MADDE 13 – (1) Meslek mensubunun gizlilik sorumluluğu müşteri ya da
işveren ile ilişkisi sona erdiği zaman bile devam eder.
(2)
Meslek mensubu, kendi kontrolü altında çalışan elemanların ve danışmanlık veya
tavsiye hizmeti aldığı diğer meslek mensuplarının veya üçüncü kişilerin gizlilik
ilkesinin gereklerine saygı göstermelerini sağlamakla yükümlüdür.

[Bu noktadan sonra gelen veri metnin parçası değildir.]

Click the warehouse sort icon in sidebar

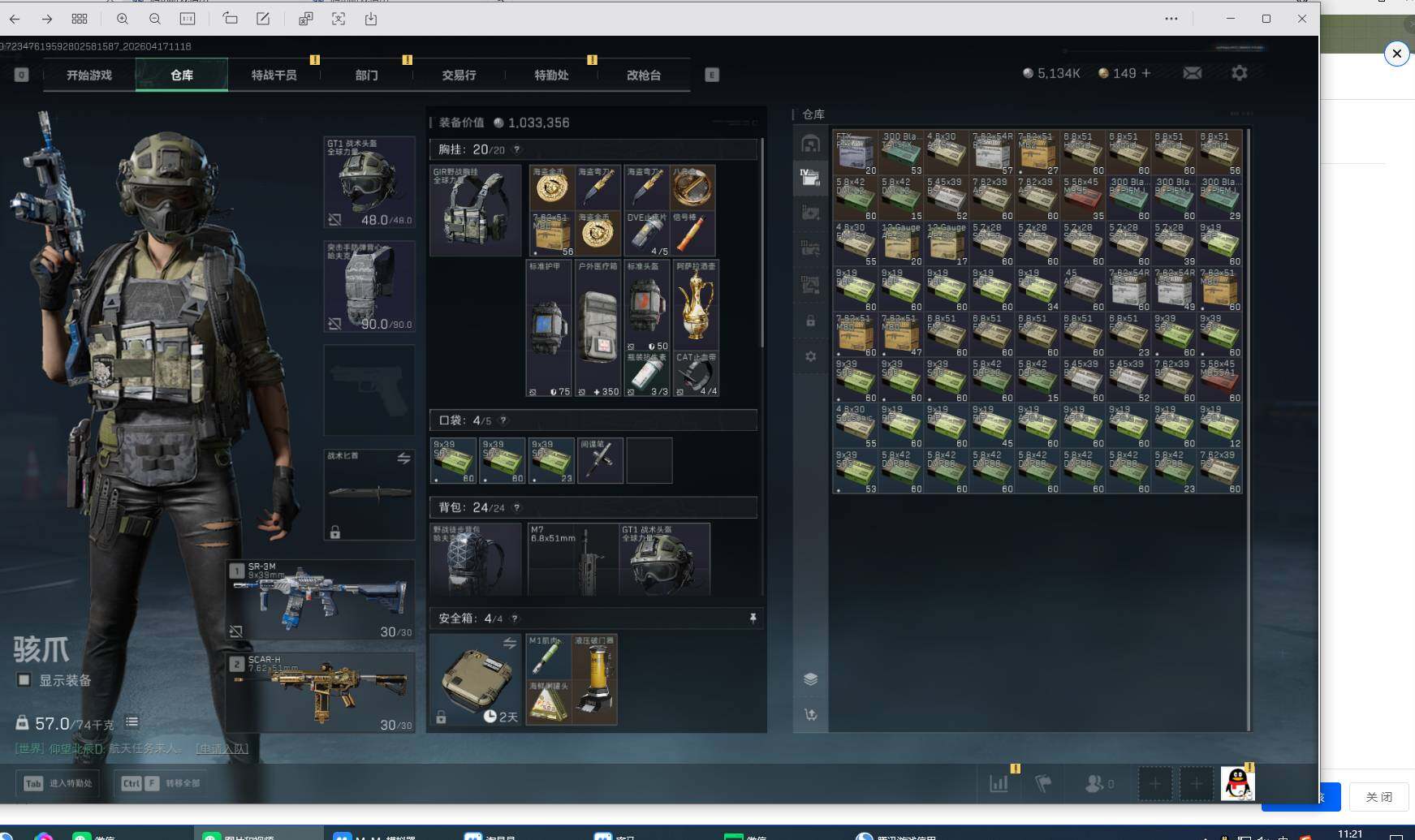pos(810,715)
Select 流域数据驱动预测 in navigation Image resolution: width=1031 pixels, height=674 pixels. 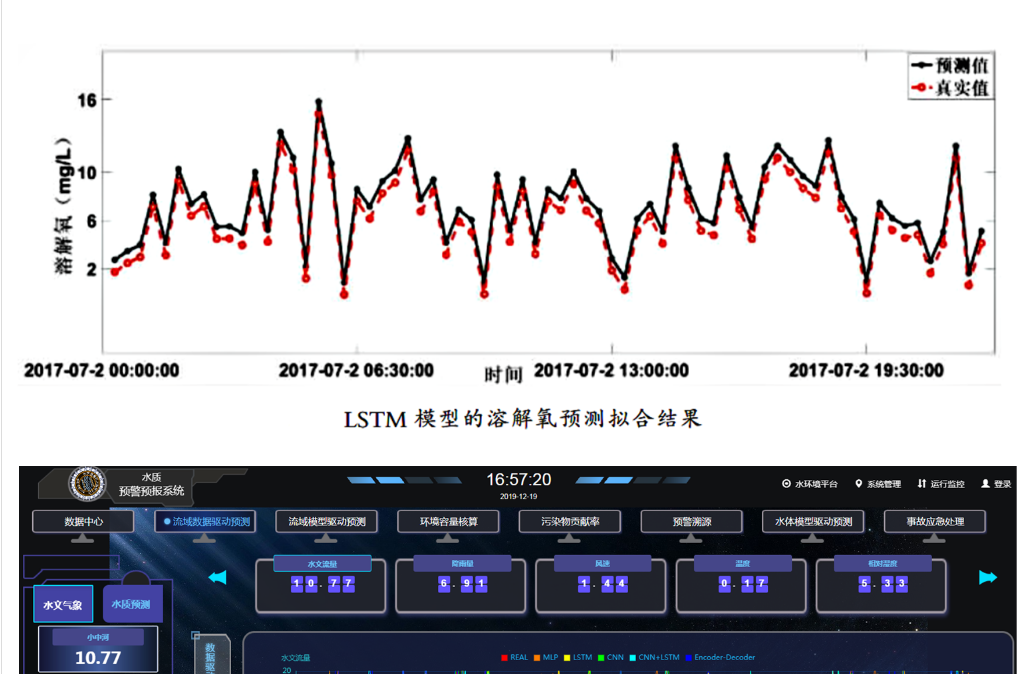pos(206,522)
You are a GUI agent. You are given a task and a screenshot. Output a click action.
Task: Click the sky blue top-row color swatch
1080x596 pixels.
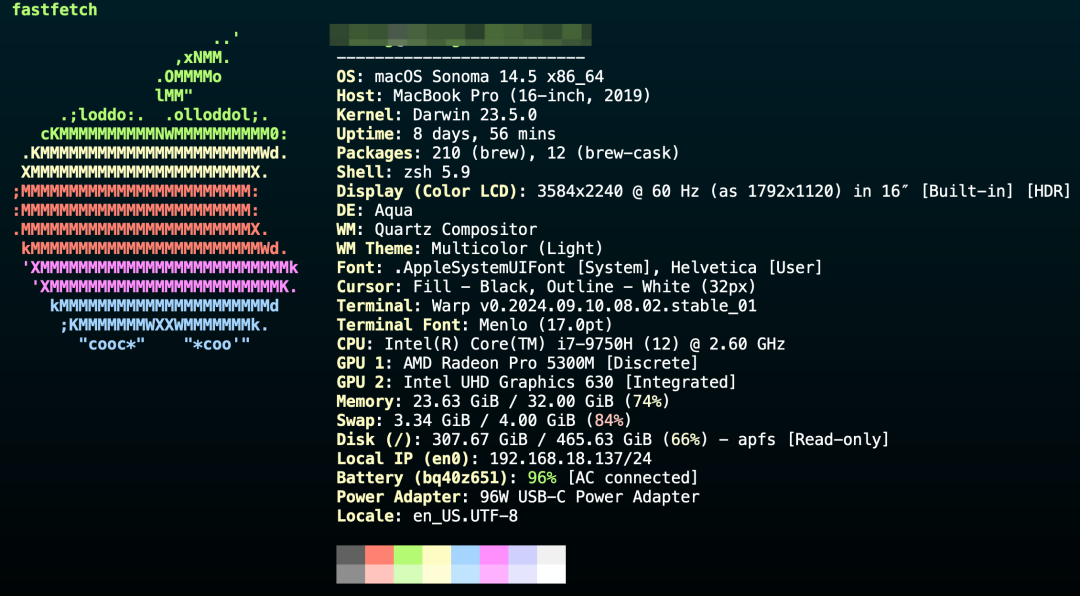point(465,555)
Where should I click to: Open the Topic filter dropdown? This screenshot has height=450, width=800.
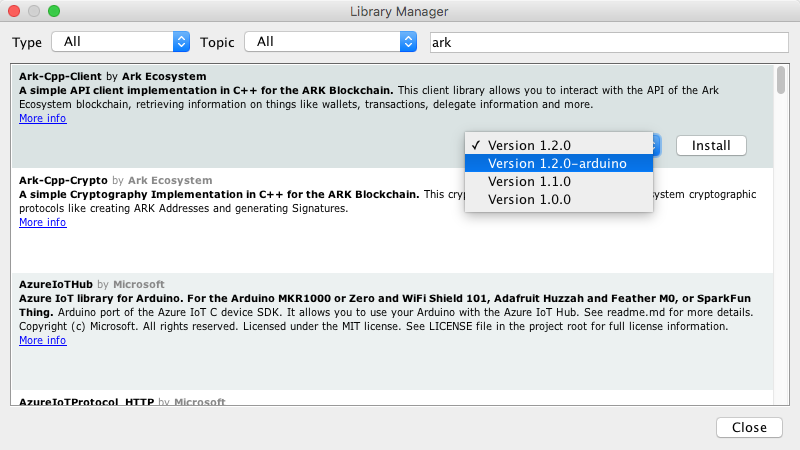pyautogui.click(x=335, y=41)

MADDE 14 – (1) Meslek mensubunun aşağıda belirtilen koşulların
varlığı durumunda, sahip olduğu gizli bilgileri açıklaması gerekli veya uygun
olabilir:
a)
Kanun veya müşteri ya da işveren izni ile yapılan
açıklama,
b)
Kanun gereği açıklama istenilmesi. Kanun gereği yapılacak açıklamalar
verilebilecek örnekler şunlar olabilir:
1)
Yasal süreç esnasında belge veya diğer kanıtları sağlamak amacıyla açıklama
yapmak,
2)
Kanuna aykırı bir durumu ortaya çıkarmak için ilgili kamu otoritesine açıklama
yapmak,
c)
Kanunun yasaklanmadığı hallerde, meslekî bir görev ya da hak dâhilinde açıklama
yapmak.
1) Bir
meslek odasının veya meslek örgütünün kalite raporuna veri sağlamak.
2) Bir
meslek odasının, meslek örgütünün veya düzenleyici bir organın yürüttüğü
araştırma veya soruşturmaya veri sağlamak.
3)
Yasal bir süreçte meslek mensubunun meslekî çıkarlarını korumak amacıyla
açıklama yapması.
4)
Muhasebe ve/veya denetim standartlarını ve etik gerekliliklerini karşılamak
amacıyla açıklama yapmak.
MADDE 15 – (1) Gizli bir bilgiyi açıklama kararı verecek bir meslek
mensubunun aşağıdaki noktaları dikkate alması gereklidir:
a) Bir
bilginin müşterinin veya işverenin onayı dâhilinde açıklanması durumunda ilgili
tüm tarafların (üçüncü kişi ve gruplar da dâhil olmak üzere) çıkarlarının zarar
görüp görmeyeceği,
b)
Açıklanacak bilgilerin tamamının uygun ve doğrulanmış bilgiler olup olmadığı
(koşullar gereği meslek mensubu tamamlanmamış veya doğrulanmamış bilgilere sahip
ise açıklamanın kapsamı hakkında meslekî yargısını
kullanmalıdır).
c)
Bilginin kime ve hangi yöntemle verileceği (meslek mensubunun, bilginin
verileceği grubun ya da kişinin doğru grup veya kişi olduğu konusunda tatmin
olması gereklidir).
ALTINCI BÖLÜM
Meslekî Davranış
MADDE 16 – (1) Meslekî davranış ilkesi, meslek mensuplarına,
mesleğin itibarını zedeleyecek davranışlardan kaçınma ve ilgili kanun ve
düzenlemelere uyma yükümlülüğünü getirmektedir. Mesleğin itibarını zedeleyecek
davranışlar tüm gerekli bilgilere sahip üçüncü kişi ya da grup tarafından da,
mesleğin adını olumsuz etkileyeceği düşünülen davranışları kapsar.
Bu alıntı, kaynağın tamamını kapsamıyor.